In Egypt, the number of cases of neonatal tetanus dropped from 4,000 to fewer than 500 annually as the result of an immunisation campaign. In Morocco, neonatal tetanus accounted for 20% of neonatal deaths in 1987 but only 2% in 1992. In 1998 in Uganda, 3,433 tetanus cases were recorded in newborn babies; of these, 2,403 died. After a major public health effort, Uganda in 2011 was certified as having eliminated tetanus. In 2011, Pampers joined with UNICEF to target maternal and neonatal tetanus in Yemen. In 2010, Kiwanis International pledged to raise $110 million to eliminate maternal and neonatal tetanus throughout the world in partnership with UNICEF.

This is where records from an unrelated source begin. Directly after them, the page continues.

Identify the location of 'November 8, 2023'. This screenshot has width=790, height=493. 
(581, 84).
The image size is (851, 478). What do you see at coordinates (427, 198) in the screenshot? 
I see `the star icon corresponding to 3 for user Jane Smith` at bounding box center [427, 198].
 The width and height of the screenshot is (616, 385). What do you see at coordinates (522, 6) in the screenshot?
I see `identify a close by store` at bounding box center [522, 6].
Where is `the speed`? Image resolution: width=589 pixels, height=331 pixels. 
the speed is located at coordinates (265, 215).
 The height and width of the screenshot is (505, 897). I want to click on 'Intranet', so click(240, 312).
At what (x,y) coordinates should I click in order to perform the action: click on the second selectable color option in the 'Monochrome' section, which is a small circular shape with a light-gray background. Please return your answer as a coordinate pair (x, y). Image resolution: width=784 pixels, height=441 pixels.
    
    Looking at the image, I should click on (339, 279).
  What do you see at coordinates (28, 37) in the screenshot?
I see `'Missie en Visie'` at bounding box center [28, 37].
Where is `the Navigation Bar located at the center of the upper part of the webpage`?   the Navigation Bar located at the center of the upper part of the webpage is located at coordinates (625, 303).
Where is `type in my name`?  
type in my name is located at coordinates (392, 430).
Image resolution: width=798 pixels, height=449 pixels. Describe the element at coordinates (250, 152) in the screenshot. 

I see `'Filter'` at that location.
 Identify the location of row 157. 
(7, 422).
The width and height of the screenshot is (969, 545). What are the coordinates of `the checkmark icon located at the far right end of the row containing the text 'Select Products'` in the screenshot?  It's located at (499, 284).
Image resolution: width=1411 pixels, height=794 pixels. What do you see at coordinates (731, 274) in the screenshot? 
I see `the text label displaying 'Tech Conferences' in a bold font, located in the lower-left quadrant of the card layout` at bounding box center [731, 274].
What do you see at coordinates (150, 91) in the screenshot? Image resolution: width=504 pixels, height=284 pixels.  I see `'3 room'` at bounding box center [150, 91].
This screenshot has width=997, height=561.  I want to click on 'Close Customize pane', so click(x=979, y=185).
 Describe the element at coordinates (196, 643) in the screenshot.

On 15 May 2015, the World Health Organization (WHO) declared India free from maternal and neonatal tetanus. India has reduced its infant mortality rate (IMR) from 380 per 1000 live births in 1990, to 40 in 2015, and its maternal mortality rate (MMR) from 540 per 100,000 to 167 in the same years. The national health programme was started in 1983 by the Government of India, when all pregnant women were given two doses of tetanus vaccine. The number of deaths from tetanus dropped from 79,000 in 1990, to less than 500 in 2013 and 2014.

== Epidemiology ==

In 2000, neonatal tetanus was responsible for about 14% (215,000) of all neonatal deaths. In 2008, 59,000 newborns worldwide died as a result of neonatal tetanus. In 2005, 57 countries were identified as still at risk, with 27 countries accounting for 90% of cases. As of December 2013 the number of countries at risk was reduced to 25.